The idea came from a similar test Banta-Green did with a colleague at Oregon State University in 2008.
“We had arranged to have wastewater samples collected for one day from 96 municipalities in Oregon, which is 57 percent of the population. “We looked at three different drugs with patterns of abuse: methamphetamine, cocaine, and MDMA (ecstasy). We found methamphetamine in every one of these cities. We found cocaine in most of these cities. And we found MDMA in maybe half these cities, mostly bigger cities and college towns. We thought that was interesting academically—you know, that this method appeared to work—but then also from a public perception, drug policy perspective what I found really compelling was that none of these cities except maybe Portland had drug use data about their own city. It was always a state average.”
Above: Carboxy-THC, the metabolite that indicates weed consumption, is apparently (and appropriately) very sticky
Banta-Green believes the potential the method has for improving drug policy conversations and public perceptions on drug use is enormous. “This is a way of saying, ‘we’ve got methamphetamines in every city’—it’s not like the cities should be pointing at the country and the country should be pointing at the city—it’s everywhere. I can’t tell people what to do with that information, but if you’re going to have a conversation about drug policy, whether its legal policy, or public health or treatment services, you should know where the drug use actually is. That’s where it starts—to have an informed, quantifiable data set to base this conversation on rather than say, a limited phone survey.”

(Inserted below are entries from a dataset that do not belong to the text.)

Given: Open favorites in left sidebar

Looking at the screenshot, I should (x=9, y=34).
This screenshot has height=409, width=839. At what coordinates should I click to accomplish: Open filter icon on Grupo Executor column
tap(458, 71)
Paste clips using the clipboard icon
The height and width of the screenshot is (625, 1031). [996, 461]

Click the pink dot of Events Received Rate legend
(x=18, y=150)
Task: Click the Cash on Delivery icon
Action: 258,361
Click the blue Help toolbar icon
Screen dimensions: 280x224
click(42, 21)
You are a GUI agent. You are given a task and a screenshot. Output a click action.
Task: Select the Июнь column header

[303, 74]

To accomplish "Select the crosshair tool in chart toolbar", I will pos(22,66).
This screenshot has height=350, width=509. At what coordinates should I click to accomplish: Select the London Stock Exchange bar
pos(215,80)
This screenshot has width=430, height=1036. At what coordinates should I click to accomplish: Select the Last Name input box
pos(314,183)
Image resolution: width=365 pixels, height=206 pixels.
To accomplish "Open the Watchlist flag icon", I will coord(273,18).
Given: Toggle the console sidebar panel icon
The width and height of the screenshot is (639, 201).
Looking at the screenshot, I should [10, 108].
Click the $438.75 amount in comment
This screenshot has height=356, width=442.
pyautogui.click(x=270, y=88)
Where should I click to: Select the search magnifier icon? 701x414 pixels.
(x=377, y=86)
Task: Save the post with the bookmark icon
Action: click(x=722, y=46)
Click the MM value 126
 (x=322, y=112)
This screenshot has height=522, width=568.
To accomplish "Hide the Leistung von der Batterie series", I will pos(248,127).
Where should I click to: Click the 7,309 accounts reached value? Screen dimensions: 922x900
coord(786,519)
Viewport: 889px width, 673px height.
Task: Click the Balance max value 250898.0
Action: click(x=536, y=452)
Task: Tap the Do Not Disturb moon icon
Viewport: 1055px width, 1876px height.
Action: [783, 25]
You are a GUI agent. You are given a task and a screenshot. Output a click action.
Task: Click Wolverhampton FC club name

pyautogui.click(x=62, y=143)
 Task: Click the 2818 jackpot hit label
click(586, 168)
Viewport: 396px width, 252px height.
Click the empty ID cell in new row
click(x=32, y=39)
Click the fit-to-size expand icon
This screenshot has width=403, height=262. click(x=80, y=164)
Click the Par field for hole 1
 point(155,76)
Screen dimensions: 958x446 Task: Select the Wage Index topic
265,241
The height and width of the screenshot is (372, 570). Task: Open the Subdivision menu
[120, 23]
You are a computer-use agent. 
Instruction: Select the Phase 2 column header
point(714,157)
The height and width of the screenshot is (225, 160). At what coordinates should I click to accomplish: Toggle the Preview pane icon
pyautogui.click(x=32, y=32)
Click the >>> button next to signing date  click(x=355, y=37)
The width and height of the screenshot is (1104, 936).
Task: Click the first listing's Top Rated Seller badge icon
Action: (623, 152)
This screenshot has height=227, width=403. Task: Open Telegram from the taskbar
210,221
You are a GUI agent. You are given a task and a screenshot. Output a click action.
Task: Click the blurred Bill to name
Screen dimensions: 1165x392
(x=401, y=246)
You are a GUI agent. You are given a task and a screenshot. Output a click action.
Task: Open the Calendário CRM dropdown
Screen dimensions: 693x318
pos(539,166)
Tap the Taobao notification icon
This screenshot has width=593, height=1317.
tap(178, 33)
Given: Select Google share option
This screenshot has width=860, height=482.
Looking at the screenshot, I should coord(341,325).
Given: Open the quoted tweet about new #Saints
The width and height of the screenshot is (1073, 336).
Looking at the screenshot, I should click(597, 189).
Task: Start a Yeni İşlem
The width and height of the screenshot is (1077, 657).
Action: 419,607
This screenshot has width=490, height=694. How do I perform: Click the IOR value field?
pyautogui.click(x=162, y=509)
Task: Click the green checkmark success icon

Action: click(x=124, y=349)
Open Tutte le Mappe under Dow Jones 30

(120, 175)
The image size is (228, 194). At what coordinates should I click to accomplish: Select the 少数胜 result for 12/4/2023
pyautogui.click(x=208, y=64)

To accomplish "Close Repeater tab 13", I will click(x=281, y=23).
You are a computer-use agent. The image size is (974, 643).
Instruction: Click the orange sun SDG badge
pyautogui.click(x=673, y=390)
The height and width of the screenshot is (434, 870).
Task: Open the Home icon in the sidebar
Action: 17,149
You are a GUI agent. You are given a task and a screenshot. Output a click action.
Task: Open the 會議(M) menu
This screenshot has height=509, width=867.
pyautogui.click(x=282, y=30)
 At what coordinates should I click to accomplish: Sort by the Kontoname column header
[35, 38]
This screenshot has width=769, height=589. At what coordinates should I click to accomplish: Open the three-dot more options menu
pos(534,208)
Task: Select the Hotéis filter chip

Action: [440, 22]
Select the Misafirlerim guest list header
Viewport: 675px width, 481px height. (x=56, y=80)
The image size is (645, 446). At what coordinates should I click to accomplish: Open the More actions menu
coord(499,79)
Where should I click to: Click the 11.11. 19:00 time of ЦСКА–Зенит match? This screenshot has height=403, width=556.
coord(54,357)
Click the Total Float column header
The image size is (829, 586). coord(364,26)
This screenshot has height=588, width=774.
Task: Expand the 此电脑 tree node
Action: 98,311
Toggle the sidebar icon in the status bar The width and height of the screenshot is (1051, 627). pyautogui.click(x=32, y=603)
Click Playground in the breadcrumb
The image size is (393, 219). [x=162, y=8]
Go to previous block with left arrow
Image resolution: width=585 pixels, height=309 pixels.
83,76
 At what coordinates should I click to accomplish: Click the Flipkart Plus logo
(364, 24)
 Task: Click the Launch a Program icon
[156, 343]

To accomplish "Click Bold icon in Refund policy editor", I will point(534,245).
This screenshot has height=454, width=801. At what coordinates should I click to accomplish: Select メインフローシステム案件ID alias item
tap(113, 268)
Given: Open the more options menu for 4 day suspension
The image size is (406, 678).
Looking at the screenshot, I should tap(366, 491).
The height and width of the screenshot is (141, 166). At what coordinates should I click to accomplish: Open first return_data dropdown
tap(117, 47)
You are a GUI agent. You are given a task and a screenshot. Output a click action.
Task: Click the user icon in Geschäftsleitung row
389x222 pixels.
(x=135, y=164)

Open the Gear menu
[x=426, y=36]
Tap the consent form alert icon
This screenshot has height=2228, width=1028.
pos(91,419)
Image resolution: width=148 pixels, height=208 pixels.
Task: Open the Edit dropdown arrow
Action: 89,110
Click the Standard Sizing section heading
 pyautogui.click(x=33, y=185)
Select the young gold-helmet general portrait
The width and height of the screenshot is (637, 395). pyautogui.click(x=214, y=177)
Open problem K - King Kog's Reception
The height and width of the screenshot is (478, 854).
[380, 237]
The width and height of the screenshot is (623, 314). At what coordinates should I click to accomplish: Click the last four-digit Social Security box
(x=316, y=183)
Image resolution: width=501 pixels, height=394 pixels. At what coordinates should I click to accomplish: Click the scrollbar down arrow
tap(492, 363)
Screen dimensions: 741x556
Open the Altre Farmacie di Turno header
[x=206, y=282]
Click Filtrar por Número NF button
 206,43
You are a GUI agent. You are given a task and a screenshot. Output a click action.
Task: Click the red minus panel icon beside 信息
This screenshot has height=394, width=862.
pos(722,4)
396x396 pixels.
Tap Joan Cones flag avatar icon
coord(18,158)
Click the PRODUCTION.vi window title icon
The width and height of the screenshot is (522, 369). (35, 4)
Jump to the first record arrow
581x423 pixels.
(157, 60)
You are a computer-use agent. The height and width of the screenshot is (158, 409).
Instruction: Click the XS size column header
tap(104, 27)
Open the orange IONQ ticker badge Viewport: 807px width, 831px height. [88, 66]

The dataset also has the potential to reveal interesting trends in weekly usage. For instance—Banta-Green found that meth use was essentially a flat line throughout the week, while cocaine usage spiked midweek and on weekends. He says that testing for pot in Washington wastewater could provide data on how many people are using recreationally on weekends, or more heavily throughout the entire week.
“The consumption is really interesting because now, we could say ‘here’s the total number of marijuana consumed in a community, and guess what, we have tax revenue data.’ So we can say how much we think is due to the legal market, and how much is due to the medical and black market.”
Interestingly enough, Banta-Green says weed is one of the harder drugs to test for in wastewater because of its metabolite, carboxy-THC, which “sticks to stuff—it sticks to the sewer line and stuff floating in the sewer line.”